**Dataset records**
▼▼▼

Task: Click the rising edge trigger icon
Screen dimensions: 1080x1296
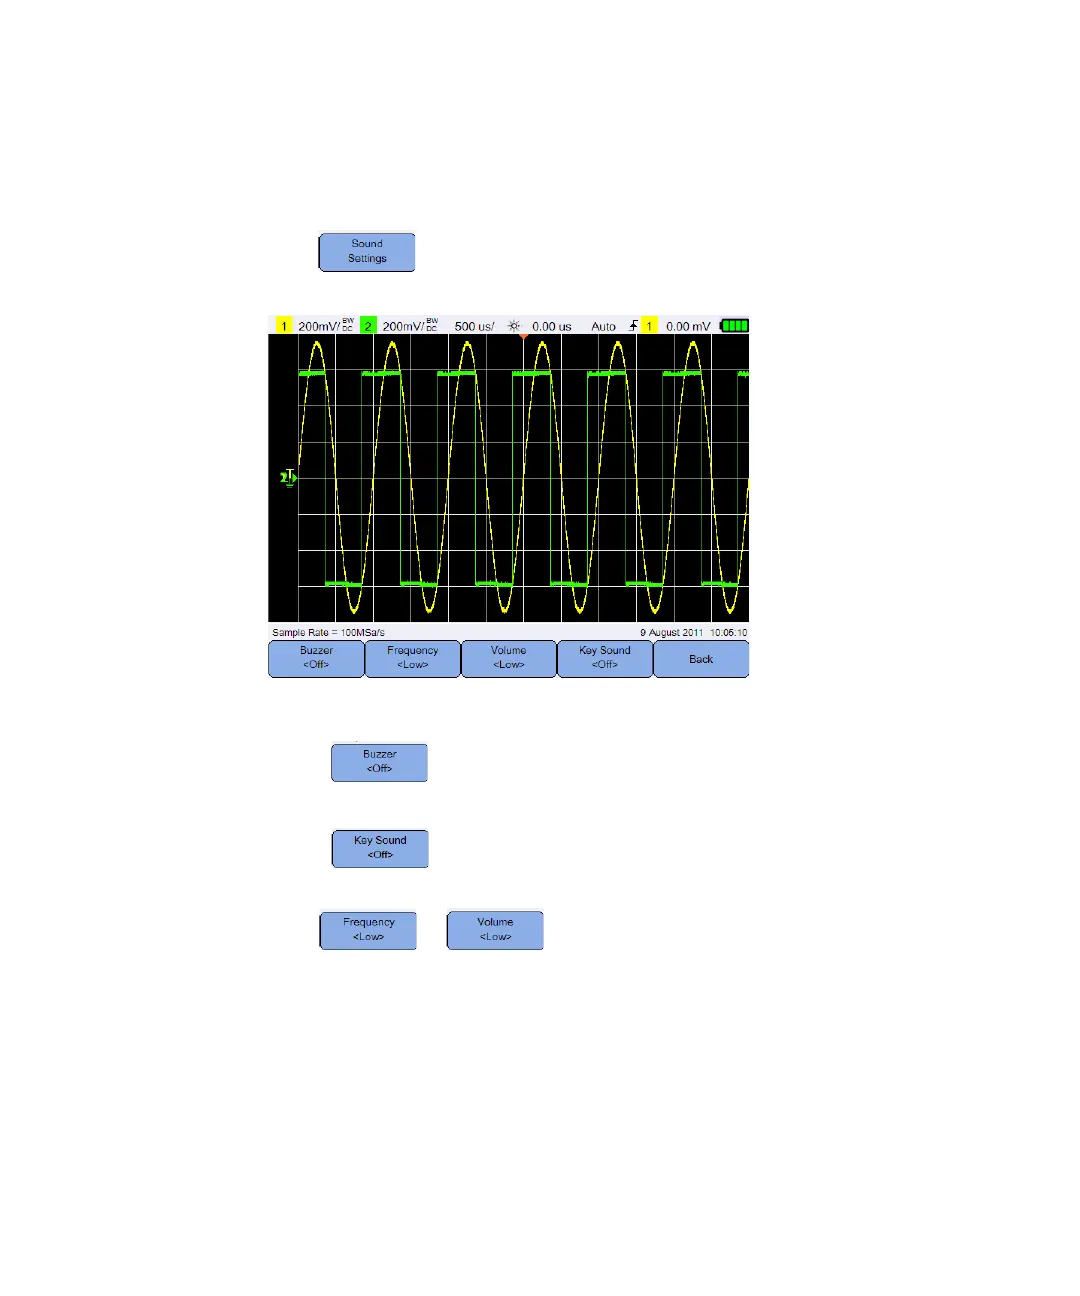Action: pos(633,326)
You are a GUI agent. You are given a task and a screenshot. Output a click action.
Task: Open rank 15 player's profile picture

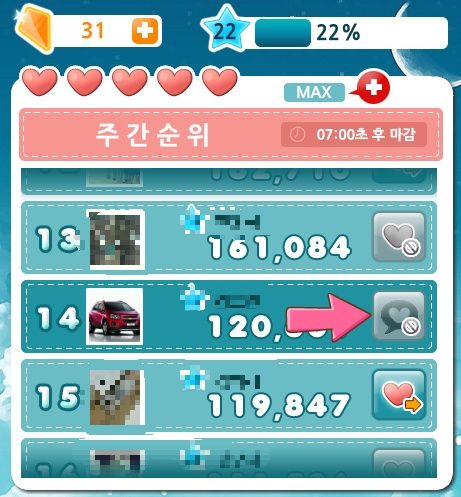(117, 397)
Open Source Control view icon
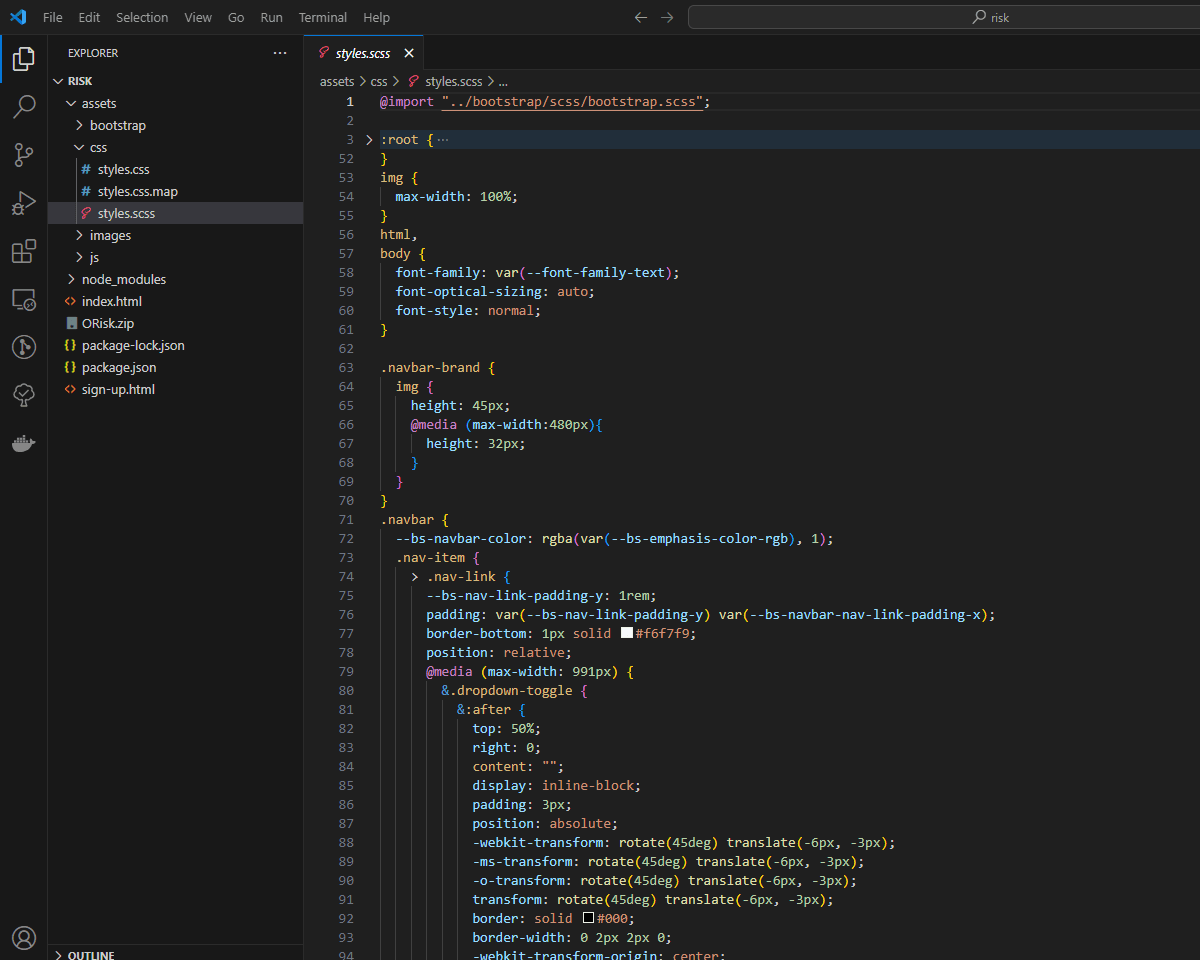 click(x=24, y=155)
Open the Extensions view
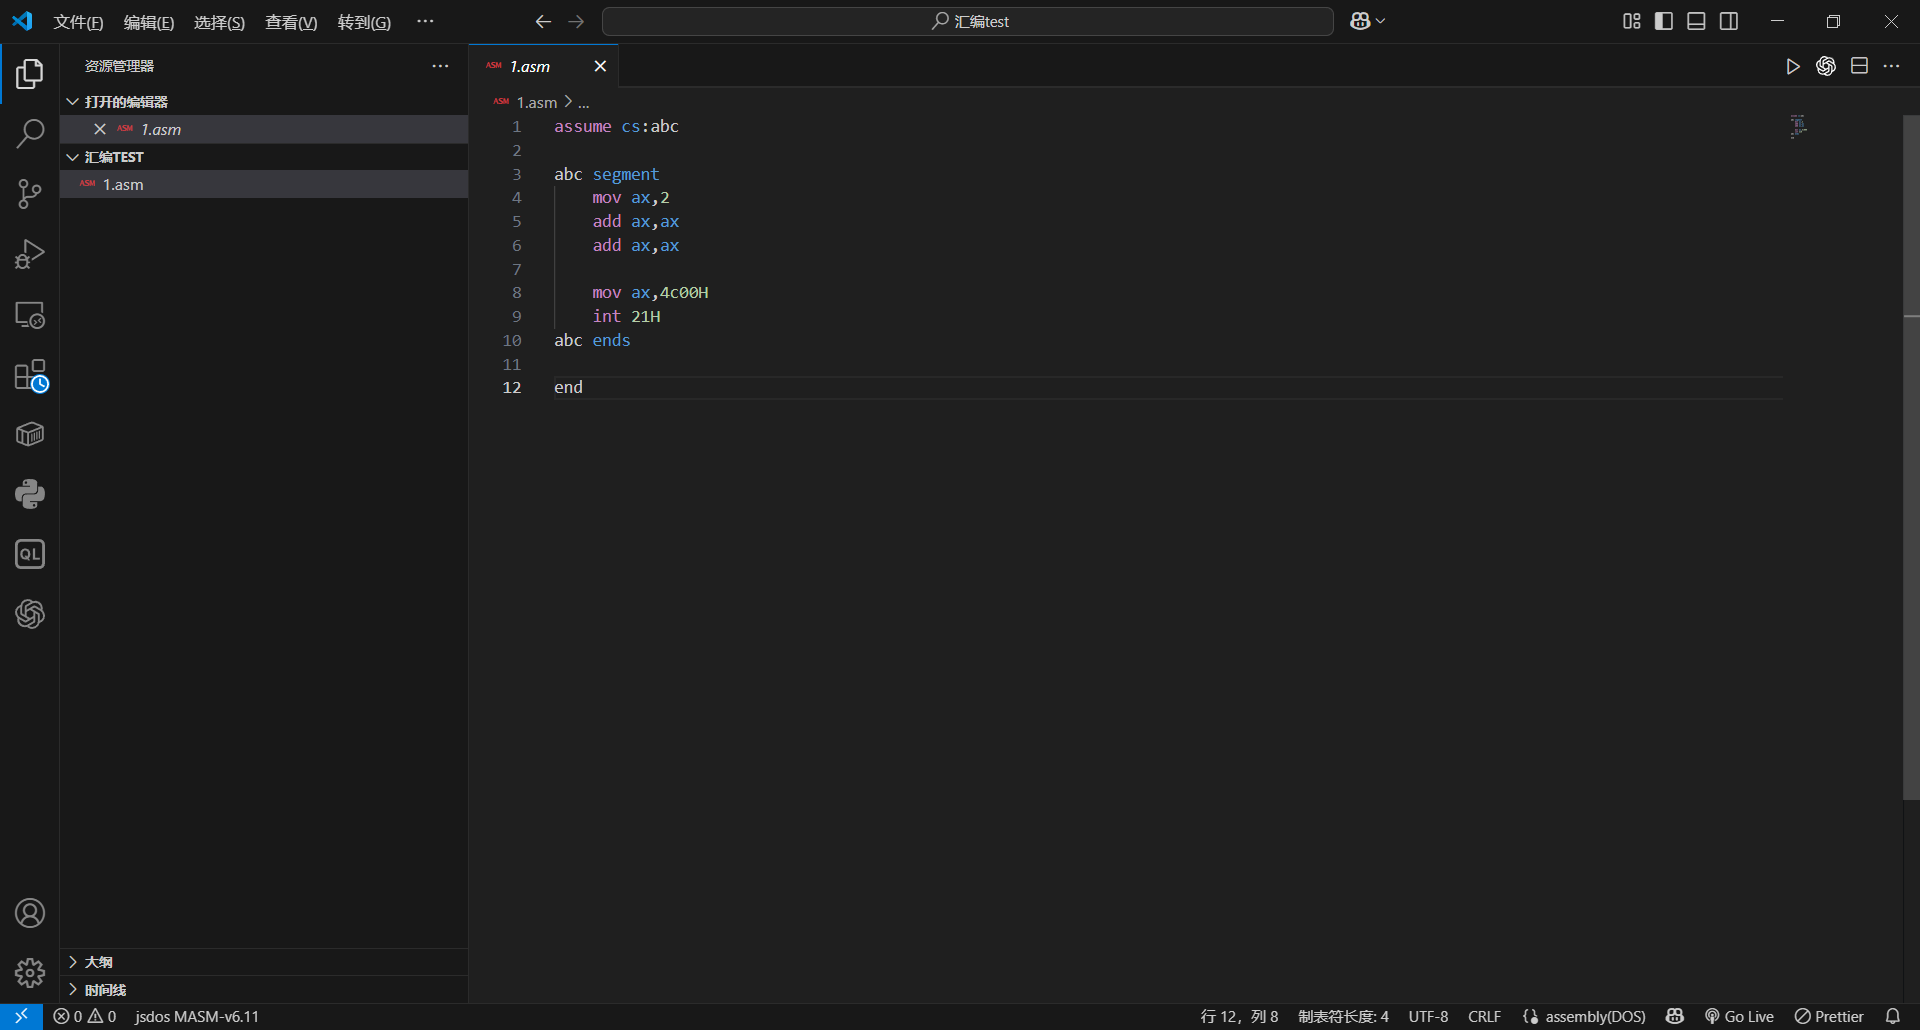1920x1030 pixels. [x=30, y=376]
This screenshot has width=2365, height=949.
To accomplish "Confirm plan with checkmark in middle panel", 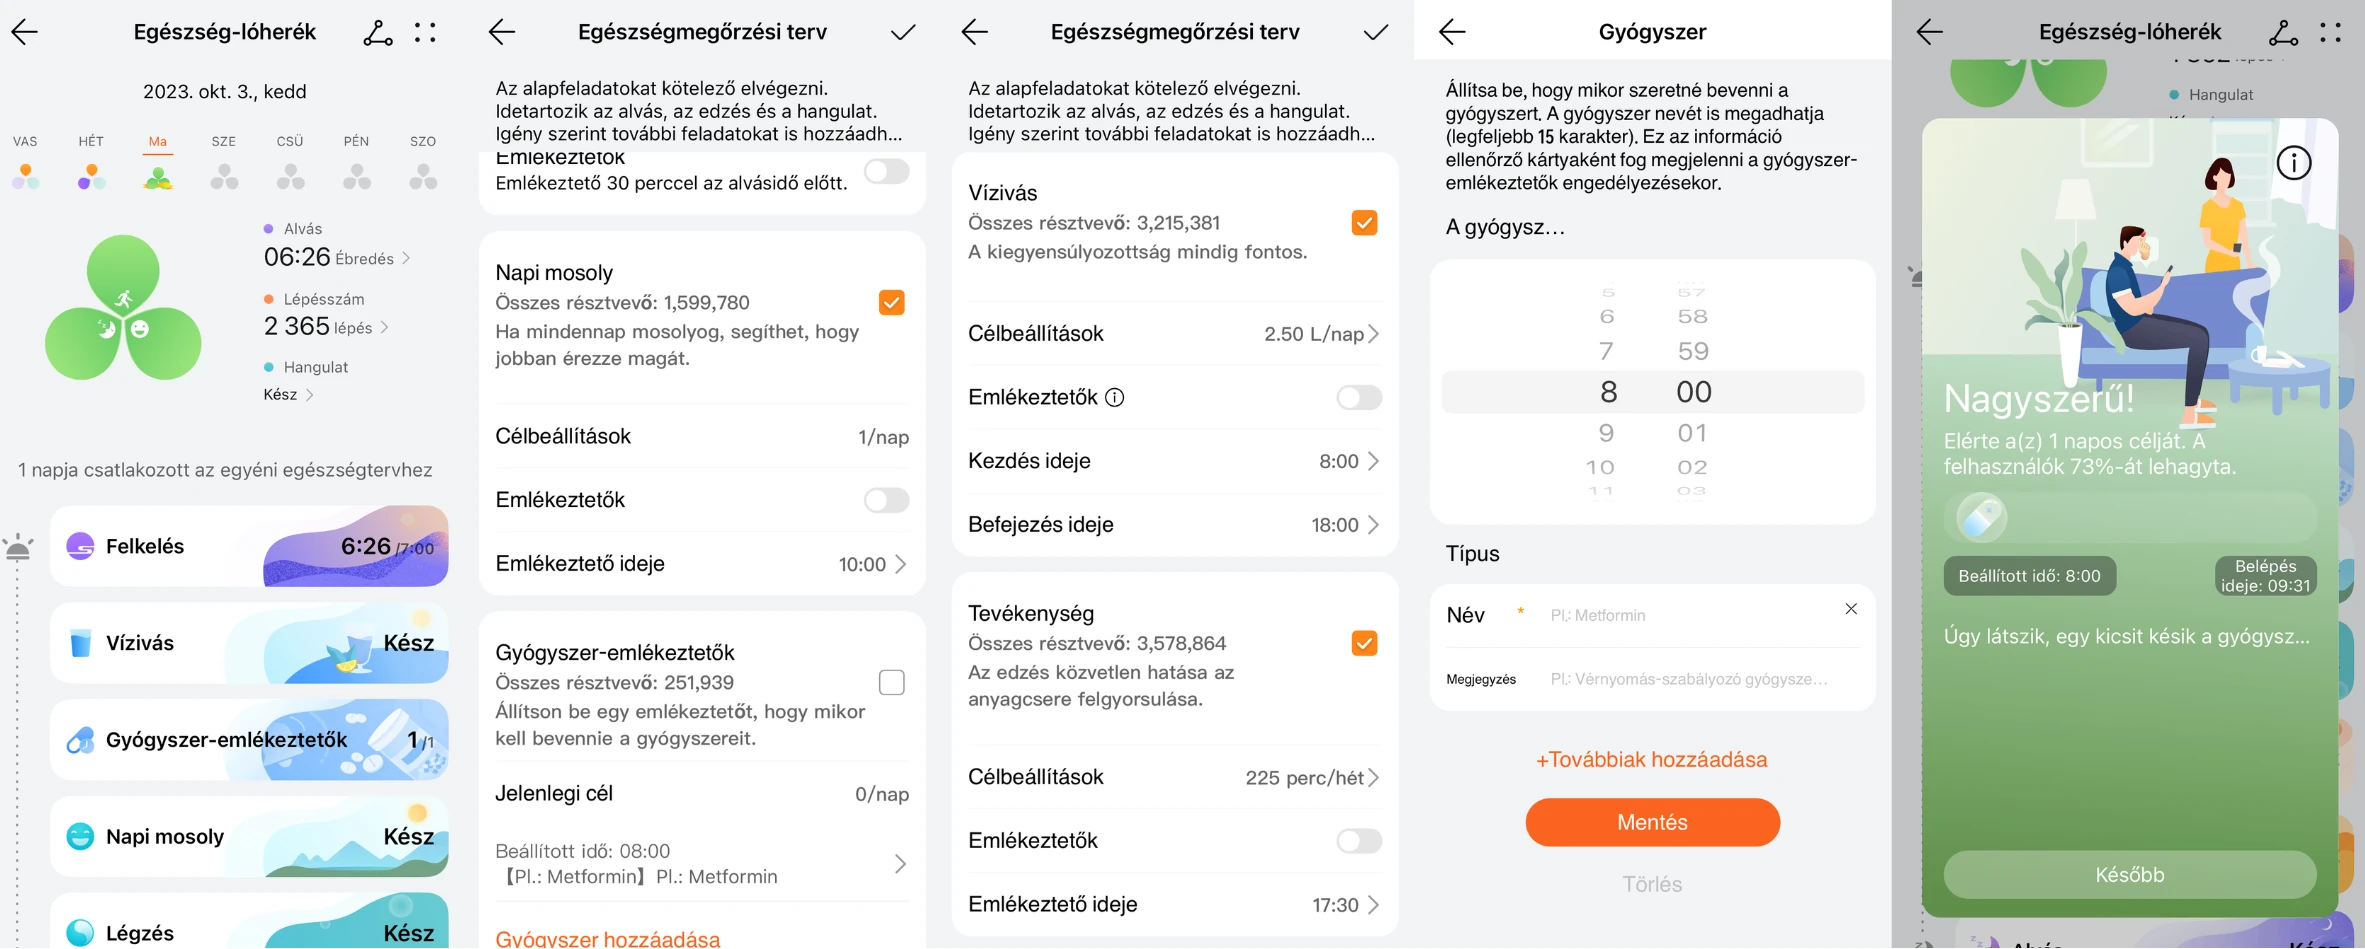I will (1375, 32).
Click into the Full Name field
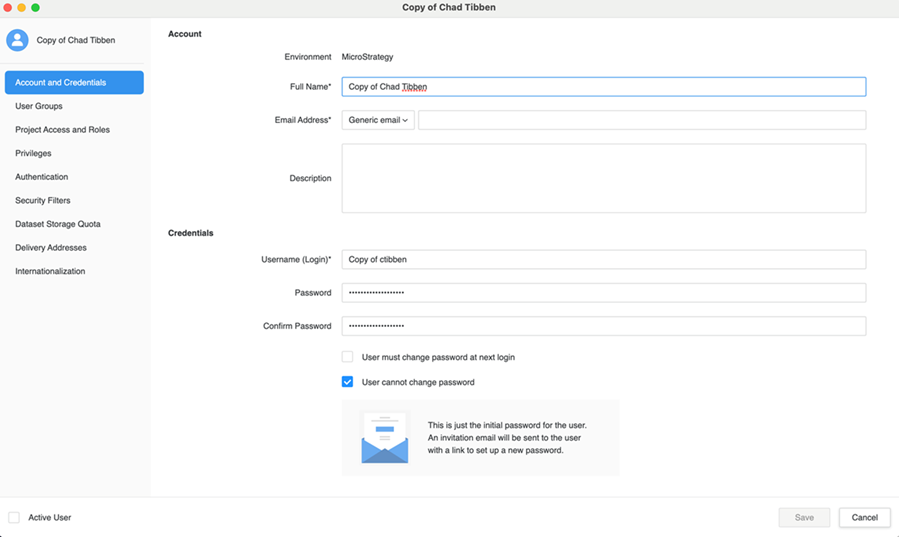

▲▲▲

**EXERCISE AIM**
Scan the records above and show every line in which the word "screenshot" occurs.

**WRITTEN ANSWER**
You are a GUI agent. You are given a task and a screenshot. Output a click action.
This screenshot has width=2365, height=949.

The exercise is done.